1st August 2023
‘Hospital-at-home’ ultrasound test could improve care for older people at risk of heart failure
Health and Care Research Wales has funded research into whether an at-home ultrasound scan could improve the quality of care for older people at risk of heart failure.
Dr Emma Rees, Associate Professor of Healthcare Science at Swansea University and a member of the Health and Care Research Wales Faculty, is researching the impact of nurses adding a focused scan of the heart and lungs during their home visits to older people in the Neath Port Talbot area.
Dr Rees has also been selected for this year’s highly sought-after Welsh Crucible development programme. This brings together researchers from across Wales for a series of workshops exploring how collaboration can help tackle the research challenges Wales is facing and enhance the impact of their own studies.

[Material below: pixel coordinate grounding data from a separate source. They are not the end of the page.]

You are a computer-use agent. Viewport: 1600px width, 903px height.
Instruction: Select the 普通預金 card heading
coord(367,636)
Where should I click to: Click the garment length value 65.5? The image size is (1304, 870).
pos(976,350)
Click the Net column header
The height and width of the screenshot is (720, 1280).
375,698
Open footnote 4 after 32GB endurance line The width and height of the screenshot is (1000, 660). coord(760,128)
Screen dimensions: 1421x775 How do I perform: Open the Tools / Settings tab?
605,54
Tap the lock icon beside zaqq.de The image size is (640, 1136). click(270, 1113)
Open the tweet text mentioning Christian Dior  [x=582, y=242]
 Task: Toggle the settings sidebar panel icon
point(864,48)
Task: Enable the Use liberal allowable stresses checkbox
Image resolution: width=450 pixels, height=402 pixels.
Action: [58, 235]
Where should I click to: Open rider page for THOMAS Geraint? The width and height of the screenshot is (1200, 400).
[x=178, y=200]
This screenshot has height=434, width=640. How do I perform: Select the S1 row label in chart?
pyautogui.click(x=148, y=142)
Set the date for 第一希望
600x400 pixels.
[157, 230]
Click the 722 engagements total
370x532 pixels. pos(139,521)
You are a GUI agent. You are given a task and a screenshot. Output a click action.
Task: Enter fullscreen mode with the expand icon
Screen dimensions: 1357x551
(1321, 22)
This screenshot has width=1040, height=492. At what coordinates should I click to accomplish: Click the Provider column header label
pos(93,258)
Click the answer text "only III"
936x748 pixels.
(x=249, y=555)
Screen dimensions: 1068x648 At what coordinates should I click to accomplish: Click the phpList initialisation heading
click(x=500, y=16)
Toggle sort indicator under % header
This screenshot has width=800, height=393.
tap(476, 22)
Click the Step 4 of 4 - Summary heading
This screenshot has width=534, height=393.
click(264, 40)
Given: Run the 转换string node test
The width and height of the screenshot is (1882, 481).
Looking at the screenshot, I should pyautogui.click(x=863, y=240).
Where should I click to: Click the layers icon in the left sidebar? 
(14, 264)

Heart failure is a common cause of breathlessness in older people, but it can be caused by a number of long-term conditions. Current in-home tests lack accuracy for making a specific diagnosis, meaning individuals may need to attend several hospital appointments. This can be particularly difficult for older people who may be more frail, have mobility problems or dementia, or are living in care homes.
Dr Rees’ research examines whether adding an ultrasound scan to the existing examination during a home visit improves the ability to accurately determine the cause of breathlessness. Dr Rees said:
“Hand-held ultrasound scanners are already used at the bedside in emergency medical settings. We believe that nurses could use this technology with older people in community settings to make better decisions about whether heart failure is the probable cause of the breathlessness.
“A more timely diagnosis of heart failure, with early specialist advice and treatment for those who need it, may help to reduce the number of people being rushed to hospital because they are critically unwell. This could help to relieve some of the burden on A&E services and ambulances.”
Annette Davies is the lead advanced clinical practitioner in the Neath Port Talbot Acute Clinical Team. She was trained to undertake point-of-care ultrasounds as part of the study and said feedback from patients was “very positive”.
“This is an extra tool in our toolkits to confirm a diagnosis. You can see so much more detail and examine parts of the heart that you can’t normally. We saw around 30 patients and they all appreciated being able to have the test at home.”
Dr Firdaus Adenwalla is a consultant physician with the Neath Port Talbot Acute Clinical Team. He also believes the study demonstrates the benefits of such at-home testing:
“Shortness of breath can be for a variety of reasons. Being able to do this investigation in the home is very useful to rule in or rule out a cardiac problem. You are then able to refer a patient earlier and in a more targeted fashion.
“This study will go some way in reassuring colleagues in primary and secondary care that this sort of technology can be used safely in the community.”